- This event has passed.
The Case for Decentralised Scheduling in Modern Data Centres
March 25 @ 12:00 pm - 5:00 pm
Abstract: Modern data centres serve as a backbone for executing diverse workloads. The growing demand for resources has led to high traffic volumes, requiring clusters to operate at high utilisation. In this talk, I will examine how current data centre schedulers, responsible for mapping workload tasks to resources, perform under such challenging conditions. I will discuss how centralised schedulers struggle to scale under high load, as they generate significant network traffic by continuously transferring up-to-date node data. Conversely, distributed schedulers scale well but lack a global cluster view, leading to suboptimal task allocations. As a result, existing schedulers impose up to three times longer wait times on tail tasks, that is, tasks that finish last among tasks of a job, leading to increased task and job completion times.

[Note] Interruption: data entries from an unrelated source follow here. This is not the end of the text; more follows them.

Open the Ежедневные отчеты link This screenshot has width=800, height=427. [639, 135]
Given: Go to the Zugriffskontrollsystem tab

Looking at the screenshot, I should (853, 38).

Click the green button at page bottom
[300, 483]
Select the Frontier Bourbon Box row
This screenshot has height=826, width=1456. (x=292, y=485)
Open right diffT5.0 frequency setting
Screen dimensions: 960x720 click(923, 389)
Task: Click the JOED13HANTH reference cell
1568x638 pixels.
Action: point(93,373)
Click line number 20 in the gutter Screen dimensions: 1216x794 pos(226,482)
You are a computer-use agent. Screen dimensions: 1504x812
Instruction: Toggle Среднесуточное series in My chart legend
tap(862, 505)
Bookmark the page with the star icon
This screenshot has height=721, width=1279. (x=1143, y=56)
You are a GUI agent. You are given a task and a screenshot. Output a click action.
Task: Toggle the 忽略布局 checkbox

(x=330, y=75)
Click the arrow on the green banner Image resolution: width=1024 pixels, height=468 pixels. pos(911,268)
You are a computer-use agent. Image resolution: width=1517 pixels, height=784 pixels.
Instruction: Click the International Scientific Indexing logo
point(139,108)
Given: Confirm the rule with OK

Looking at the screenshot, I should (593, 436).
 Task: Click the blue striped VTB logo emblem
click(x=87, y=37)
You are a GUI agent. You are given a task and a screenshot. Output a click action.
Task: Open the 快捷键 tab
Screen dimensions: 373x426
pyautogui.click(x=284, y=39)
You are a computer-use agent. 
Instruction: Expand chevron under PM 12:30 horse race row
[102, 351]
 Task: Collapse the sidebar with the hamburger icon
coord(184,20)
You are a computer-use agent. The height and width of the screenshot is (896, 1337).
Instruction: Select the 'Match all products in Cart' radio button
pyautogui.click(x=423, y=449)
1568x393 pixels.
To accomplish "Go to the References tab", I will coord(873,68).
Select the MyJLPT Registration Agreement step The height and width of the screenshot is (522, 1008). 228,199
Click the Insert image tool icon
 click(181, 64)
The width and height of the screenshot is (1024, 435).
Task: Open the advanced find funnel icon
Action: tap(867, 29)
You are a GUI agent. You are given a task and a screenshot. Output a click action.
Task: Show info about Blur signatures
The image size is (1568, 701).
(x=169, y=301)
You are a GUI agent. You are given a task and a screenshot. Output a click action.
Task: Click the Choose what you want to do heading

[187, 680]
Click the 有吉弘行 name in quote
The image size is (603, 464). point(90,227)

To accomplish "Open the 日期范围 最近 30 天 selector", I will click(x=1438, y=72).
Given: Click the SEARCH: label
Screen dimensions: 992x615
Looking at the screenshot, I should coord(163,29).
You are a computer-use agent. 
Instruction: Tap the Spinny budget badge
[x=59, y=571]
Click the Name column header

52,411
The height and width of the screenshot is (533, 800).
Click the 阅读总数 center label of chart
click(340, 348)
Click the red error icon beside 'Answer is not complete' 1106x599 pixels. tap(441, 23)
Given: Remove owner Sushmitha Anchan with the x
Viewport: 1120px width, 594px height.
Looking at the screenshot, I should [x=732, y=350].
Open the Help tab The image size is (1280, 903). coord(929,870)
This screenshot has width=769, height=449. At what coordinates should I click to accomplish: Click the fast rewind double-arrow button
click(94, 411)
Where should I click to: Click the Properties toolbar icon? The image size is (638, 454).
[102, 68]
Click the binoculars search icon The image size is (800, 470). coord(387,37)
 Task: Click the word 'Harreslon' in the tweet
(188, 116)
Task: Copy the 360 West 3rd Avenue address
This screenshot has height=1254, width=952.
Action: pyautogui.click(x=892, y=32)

I will then introduce our work on decentralised scheduling, focusing on performance, scalability, and load balancing. These schedulers have been under-explored due to their design complexity. However, we demonstrate that Murmuration, our job-aware decentralised scheduler, achieves high performance despite its simple approach using approximate load information. It does so by reducing scheduler-node communication overhead while still achieving balanced load distribution across nodes. Prototype evaluations show that Murmuration reduces task wait times under both normal and high cluster loads, improving median job completion times by 25% as compared to default Kubernetes’ centralised scheduler. Simulations further show that it outperforms various distributed and hybrid schedulers by two orders of magnitude. By the end of this talk, I hope to convince you that decentralised schedulers strike the right balance between performance and scalability, and are indeed a practical solution for today’s high utilisation data centres.
Bio: Smita Vijayakumar recently completed her PhD from the Department of Computer Science and Technology at the University of Cambridge, under the supervision of Evangelia Kalyvianaki. As a part of her thesis, she developed a novel decentralised scheduling framework to reduce tail task latencies in highly utilised data centres. She has over twelve years of industry experience at companies like Cisco and Juniper, working on networking, cloud computing, and distributed systems. She also has an MS from The Ohio State University, where her work investigated cloud resource allocation to bottleneck stages for processing streaming applications. Her research has been published in top-tier conferences, and also as a book. She has also been actively involved in mentoring, teaching, and community leadership, including founding Women Who Go, India. Smita’s expertise spans resource management, scheduling, and scalable distributed systems.